I came across this clip that I had never seen before of a quasi-live performance of the Beatles singing Hey Jude in 1968 as part of a video promotion for the song. The clip first aired on a show hosted by David Frost that begins with them goofing around and ends with the studio audience of 300 people crowding around the group to join in the famous ending. According the person who uploaded the clip, the performance was a mixture of live and lip-synching.

To help with the filming an audience of around 300 local people, as well as some of the fans that gathered regularly outside Abbey Road Studios were brought in for the song’s finale. Their presence had an unlikely upside for The Beatles in their long-running saga with the Musicians’ Union in that the MU were fooled into believing the band were playing live, when in fact they were miming for the vast majority of the song. Paul, however, sang live throughout the song.

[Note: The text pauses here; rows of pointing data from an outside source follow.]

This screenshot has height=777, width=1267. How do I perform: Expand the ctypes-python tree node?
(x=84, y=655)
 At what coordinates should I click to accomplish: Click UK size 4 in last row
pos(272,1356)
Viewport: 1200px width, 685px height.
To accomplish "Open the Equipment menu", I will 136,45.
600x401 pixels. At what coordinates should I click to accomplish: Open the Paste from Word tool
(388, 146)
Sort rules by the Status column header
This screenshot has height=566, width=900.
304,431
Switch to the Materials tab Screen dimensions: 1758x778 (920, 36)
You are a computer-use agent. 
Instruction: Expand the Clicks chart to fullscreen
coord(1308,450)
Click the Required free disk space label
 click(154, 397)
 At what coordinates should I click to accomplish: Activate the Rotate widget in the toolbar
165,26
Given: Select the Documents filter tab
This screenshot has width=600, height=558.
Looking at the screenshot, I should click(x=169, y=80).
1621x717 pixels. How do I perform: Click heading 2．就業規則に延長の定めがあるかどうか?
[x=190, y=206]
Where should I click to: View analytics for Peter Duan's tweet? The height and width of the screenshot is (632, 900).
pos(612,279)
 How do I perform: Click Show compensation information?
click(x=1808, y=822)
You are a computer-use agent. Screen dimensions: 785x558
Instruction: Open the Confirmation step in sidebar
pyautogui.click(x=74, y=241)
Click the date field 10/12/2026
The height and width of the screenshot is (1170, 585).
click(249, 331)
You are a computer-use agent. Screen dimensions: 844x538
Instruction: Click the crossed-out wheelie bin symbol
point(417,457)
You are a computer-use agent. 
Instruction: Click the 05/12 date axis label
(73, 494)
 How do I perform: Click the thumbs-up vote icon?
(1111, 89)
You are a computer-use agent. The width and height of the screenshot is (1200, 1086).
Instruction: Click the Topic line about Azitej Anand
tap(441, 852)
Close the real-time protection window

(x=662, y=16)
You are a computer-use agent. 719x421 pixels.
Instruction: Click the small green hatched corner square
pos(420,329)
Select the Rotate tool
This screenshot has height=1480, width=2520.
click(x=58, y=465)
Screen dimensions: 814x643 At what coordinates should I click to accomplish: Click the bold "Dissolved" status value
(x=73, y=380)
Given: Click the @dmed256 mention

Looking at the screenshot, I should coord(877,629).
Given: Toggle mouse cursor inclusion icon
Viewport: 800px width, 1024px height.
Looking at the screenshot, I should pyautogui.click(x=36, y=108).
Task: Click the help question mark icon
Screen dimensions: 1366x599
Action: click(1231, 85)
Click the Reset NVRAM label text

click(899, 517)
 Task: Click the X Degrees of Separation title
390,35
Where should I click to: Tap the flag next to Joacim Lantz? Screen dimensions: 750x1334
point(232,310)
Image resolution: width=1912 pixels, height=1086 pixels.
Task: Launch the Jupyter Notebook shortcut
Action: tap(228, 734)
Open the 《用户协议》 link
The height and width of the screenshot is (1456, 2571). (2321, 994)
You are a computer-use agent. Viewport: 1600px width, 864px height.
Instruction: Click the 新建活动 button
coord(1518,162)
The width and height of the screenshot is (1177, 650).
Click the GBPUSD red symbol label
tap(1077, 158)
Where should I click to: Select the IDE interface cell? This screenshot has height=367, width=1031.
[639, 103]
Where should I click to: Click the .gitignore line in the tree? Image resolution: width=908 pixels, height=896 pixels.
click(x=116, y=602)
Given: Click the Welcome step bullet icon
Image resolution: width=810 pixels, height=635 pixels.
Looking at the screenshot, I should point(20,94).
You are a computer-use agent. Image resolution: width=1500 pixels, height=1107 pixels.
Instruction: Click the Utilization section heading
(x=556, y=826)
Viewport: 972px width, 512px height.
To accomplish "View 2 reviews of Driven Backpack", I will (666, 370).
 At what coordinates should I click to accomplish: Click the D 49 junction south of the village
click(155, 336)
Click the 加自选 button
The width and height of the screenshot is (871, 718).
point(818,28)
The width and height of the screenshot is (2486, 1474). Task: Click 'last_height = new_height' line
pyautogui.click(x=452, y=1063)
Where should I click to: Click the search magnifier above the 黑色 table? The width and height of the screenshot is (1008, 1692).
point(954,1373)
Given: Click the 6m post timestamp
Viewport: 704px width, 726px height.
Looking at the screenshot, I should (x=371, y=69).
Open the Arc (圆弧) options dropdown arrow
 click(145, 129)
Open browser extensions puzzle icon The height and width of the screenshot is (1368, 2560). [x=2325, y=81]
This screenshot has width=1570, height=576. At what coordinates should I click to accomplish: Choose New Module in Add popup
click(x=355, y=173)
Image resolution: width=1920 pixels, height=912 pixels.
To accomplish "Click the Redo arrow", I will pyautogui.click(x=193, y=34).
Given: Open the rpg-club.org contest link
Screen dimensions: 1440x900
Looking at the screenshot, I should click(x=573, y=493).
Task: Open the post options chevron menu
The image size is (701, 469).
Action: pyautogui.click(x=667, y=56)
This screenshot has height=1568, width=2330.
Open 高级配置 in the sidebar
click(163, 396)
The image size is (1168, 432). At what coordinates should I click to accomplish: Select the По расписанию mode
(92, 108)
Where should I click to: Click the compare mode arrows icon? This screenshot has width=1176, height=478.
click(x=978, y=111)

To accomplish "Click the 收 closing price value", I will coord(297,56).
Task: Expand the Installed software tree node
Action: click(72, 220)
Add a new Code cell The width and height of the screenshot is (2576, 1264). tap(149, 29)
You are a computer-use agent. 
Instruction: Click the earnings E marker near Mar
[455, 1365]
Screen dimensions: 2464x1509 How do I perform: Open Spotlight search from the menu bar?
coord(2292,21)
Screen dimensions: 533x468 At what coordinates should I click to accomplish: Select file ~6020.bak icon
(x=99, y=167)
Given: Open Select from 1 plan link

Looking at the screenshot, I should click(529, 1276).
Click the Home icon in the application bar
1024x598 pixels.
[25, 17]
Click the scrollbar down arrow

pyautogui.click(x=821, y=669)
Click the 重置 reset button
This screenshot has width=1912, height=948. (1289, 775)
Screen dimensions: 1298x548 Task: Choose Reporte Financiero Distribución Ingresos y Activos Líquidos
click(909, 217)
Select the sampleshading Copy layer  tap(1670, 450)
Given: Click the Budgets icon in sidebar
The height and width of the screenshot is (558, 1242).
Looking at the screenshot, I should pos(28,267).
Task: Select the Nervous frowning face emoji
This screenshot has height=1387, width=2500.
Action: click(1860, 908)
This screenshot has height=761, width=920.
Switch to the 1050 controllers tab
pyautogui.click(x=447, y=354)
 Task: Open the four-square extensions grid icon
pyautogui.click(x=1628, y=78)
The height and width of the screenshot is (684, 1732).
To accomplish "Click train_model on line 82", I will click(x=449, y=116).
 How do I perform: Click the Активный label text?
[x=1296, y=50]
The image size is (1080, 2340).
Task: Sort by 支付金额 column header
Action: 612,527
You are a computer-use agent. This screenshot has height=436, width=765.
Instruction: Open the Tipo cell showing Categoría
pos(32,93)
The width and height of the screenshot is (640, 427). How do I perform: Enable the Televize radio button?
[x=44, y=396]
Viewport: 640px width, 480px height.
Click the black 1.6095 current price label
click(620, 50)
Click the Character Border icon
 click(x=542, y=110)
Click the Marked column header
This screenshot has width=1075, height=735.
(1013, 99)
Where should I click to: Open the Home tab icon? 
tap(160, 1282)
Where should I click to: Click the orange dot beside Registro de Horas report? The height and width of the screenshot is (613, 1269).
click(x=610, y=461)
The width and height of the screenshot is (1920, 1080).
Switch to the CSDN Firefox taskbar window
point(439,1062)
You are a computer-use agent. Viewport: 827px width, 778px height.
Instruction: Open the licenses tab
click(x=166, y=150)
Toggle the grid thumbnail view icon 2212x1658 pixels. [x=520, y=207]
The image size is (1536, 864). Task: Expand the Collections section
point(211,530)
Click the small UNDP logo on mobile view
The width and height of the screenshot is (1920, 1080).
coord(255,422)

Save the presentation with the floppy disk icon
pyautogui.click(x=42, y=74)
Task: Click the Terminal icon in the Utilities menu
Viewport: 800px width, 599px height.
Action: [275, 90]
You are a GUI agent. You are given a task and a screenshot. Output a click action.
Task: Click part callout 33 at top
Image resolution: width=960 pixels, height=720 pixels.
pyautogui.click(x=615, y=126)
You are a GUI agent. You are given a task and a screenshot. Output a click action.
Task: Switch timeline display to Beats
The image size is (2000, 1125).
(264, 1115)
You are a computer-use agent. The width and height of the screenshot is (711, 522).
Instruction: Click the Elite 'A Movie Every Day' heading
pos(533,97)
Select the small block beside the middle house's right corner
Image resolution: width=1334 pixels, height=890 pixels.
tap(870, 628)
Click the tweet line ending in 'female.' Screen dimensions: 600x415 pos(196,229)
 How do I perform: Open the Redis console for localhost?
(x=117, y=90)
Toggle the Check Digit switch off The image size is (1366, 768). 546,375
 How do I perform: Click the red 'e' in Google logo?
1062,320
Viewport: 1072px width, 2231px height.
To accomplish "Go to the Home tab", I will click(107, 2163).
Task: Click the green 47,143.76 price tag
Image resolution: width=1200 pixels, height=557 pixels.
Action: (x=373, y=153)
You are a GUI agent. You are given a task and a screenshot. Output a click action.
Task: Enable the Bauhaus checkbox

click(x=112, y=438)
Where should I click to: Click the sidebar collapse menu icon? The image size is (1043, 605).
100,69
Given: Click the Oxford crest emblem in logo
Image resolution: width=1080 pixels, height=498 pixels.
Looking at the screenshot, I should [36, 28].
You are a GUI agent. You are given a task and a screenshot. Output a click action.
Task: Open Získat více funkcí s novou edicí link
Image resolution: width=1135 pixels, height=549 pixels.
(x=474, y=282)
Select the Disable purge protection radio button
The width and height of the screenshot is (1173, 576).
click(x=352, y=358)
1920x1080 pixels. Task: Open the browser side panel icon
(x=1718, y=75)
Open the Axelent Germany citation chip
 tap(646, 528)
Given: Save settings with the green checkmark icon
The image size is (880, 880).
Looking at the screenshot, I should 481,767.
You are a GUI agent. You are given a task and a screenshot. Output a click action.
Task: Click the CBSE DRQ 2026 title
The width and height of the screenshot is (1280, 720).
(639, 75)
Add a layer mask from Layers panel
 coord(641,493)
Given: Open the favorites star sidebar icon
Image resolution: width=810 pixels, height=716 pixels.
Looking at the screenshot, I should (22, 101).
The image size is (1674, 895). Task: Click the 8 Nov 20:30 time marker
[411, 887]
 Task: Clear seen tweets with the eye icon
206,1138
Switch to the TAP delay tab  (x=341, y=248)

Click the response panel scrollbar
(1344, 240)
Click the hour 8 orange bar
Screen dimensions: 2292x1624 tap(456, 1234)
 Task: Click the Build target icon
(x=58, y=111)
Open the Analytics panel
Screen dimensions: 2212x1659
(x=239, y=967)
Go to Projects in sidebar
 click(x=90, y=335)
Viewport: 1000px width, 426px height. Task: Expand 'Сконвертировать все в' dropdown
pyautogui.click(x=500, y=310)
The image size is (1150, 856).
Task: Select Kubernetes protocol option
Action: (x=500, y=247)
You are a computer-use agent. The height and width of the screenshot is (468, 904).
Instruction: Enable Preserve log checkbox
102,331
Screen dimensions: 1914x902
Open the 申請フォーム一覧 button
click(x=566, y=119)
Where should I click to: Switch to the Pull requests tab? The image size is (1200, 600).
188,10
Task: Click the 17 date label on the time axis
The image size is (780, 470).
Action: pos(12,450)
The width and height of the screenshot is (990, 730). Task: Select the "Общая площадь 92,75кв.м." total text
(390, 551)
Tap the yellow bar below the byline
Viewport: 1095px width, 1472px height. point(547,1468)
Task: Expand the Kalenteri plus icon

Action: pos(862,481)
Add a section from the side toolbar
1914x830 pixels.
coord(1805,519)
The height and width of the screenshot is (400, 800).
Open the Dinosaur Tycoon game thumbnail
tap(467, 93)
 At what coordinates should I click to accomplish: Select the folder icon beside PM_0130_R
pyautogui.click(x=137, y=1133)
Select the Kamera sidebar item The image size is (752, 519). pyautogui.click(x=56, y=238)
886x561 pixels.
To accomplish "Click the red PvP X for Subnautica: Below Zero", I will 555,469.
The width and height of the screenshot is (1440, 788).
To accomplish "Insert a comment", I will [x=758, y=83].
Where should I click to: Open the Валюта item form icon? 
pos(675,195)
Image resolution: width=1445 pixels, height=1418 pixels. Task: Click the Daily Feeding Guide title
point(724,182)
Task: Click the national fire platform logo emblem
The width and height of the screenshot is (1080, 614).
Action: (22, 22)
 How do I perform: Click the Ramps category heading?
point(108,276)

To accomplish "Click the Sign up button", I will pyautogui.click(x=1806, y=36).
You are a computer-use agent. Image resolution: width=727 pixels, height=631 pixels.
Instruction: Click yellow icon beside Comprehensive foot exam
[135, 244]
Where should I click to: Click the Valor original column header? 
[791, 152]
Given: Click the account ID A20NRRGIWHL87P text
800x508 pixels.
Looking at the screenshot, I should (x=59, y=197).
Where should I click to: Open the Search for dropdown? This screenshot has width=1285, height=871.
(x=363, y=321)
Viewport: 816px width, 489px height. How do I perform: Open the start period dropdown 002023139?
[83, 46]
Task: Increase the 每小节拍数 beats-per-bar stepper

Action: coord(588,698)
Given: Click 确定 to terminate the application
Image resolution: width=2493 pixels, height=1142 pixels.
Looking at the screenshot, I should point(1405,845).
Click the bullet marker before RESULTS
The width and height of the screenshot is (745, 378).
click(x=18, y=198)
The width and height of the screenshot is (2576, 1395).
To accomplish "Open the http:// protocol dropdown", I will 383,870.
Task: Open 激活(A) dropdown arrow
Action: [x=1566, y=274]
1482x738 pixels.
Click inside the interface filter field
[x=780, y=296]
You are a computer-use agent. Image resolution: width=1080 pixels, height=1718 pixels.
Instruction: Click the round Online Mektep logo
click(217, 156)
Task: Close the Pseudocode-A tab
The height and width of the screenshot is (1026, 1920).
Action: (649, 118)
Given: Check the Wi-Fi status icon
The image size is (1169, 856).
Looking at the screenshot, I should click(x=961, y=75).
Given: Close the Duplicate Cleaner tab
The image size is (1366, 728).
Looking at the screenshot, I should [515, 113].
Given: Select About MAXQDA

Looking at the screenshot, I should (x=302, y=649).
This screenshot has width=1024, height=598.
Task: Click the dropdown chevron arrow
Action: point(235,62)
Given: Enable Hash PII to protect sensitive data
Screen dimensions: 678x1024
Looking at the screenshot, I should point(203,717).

The video was first broadcast on David Frost’s Frost On Sunday show, four days after it was filmed. At that point transmission was in black and white although the promo was originally shot in colour. It was first aired in America a month later on 6 October 1968, on The Smotheres Brothers Comedy Hour.

Comments

  1. Brian English says

    Cool clip.
    The rumbling bass that nobody is playing at the end gives a hint that it’s not all live.

  2. says

    I always hated that the Beatles stopped playing live right when they started putting out their best work. Could you imagine Sgt. Pepper’s or Magical Mystery Tour being performed live by them? It would have been incredible.

    I’m on record as not likely the Beatles pre-Rubber Soul/psychedelics. I think their music really became incredible then. I hate the early pop stuff, but the latter stuff…

    It’s too bad they never tried to take any of their latter music on the road…

  3. jrkrideau says

    Given that I find almost all music objectionable, some of the Beatles stuff is not all that bad. Some Beethoven is not that bad either.

  4. Mano Singham says

    Nathan @#2,

    Their later work sometimes required such lush orchestration that putting on live shows and going on the road would have been pretty complicated and expensive.

  5. Mano Singham says

    Brian @#1,

    There is an orchestra visible in the background at the beginning that may have provided it.

  6. jester700 says

    There are several hints at syncing -- the bass sounds more like an electric than a standup. Ringo is playing a ride pattern while the sound is a high hat. Even the lead vocals, as good a job as Paul did -- don’t quite match the performance -- watch as the distance varies from the mic but the sound doesn’t change. Having said that, most of it is double tracked -- there are two vocal tracks of Paul in unison and then in harmony -- so it’s hard to tell if he’s matching one of them. It may be that one of them IS the live feed at those points.

    Having said THAT, I loved the Beatles since I was a kid, especially Help! and after. They (with George Martin) were revolutionary.

  7. marcusj3 says

    There is a bass in this clip -- George is playing a Fender Bass VI, a legendary six string bass from the sixties. He might well be actually playing it, filling in for Paul. He’s certainly fingering it like a bass.